By Fari Payandeh
Let’s say I work for the Center for Disease Control and my job is to analyze the data gathered from around the country to improve our response time during flu season. Suppose we want to know about the geographical spread of flu for the last winter (2016). We run some BI reports and it tells us that the state of New York had the most outbreaks. Knowing that information we might want to better prepare the state for the next winter. Theses types of queries examine past events, are most widely used, and fall under the Descriptive Analytics category.
Now, we just purchased an interactive visualization tool and I am looking at the map of the United States depicting the concentration of flu in different states for the last winter. I click on a button to display the vaccine distribution. There it is; I visually detected a direct correlation between the intensity of flu outbreak with the late shipment of vaccines. I noticed that the shipments of vaccine for the state of New York were delayed last year. This gives me a clue to further investigate the case to determine if the correlation is causal. This type of analysis falls under Diagnostic Analytics (discovery).
We go to the next phase which is Predictive Analytics. PA is what most people in the industry refer to as Data Analytics. It gives us the probability of different outcomes and it is future-oriented. The US banks have been using it for things like fraud detection. The process of distilling intelligence is more complex and it requires techniques like Statistical Modeling. Back to our examples, I hire a Data Scientist to help me create a model and apply the data to the model in order to identify causal relationships and correlations as they relate to the spread of flu for the winter of 2018. Note that we are now taking about the future. I can use my visualization tool to play around with some variables such as demand, vaccine production rate, quantity… to weight the pluses and minuses of different decisions insofar as how to prepare and tackle the potential problems in the coming months.
The last phase is the Prescriptive Analytics and that is to integrate our tried-and-true predictive models into our repeatable processes to yield desired outcomes. An automated risk reduction system based on real-time data received from the sensors in a factory would be a good example of its use case.
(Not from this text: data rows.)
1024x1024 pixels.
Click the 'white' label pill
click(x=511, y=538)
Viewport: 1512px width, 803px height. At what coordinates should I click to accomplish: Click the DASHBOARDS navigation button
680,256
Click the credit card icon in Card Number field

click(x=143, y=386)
Finally, here is an example of Big Data. Suppose it’s December 2018 and it happens to be a bad year for the flu epidemic. A new strain of the virus is wreaking havoc, and a drug company has produced a vaccine that is effective in combating the virus. But, the problem is that the company can’t produce them fast enough to meet the demand. Therefore, the Government has to prioritize its shipments. Currently the Government has to wait a considerable amount of time to gather the data from around the country, analyze it, and take action. The process is slow and inefficient. The following includes the contributing factors. Not having fast enough computer systems capable of gathering and storing the data (velocity), not having computer systems that can accommodate the volume of the data pouring in from all of the medical centers in the country (volume), and not having computer systems that can process images, i.e, x-rays (variety).
Big Data technology changed all of that. It solved the velocity-volume-variety problem. We now have computer systems that can handle “Big Data”. The Center for Disease Control may receive the data from hospitals and doctor offices in real-time and Data Analytics Software that sits on the top of Big Data computer system could generate actionable items that can give the Government the agility it needs in times of crises.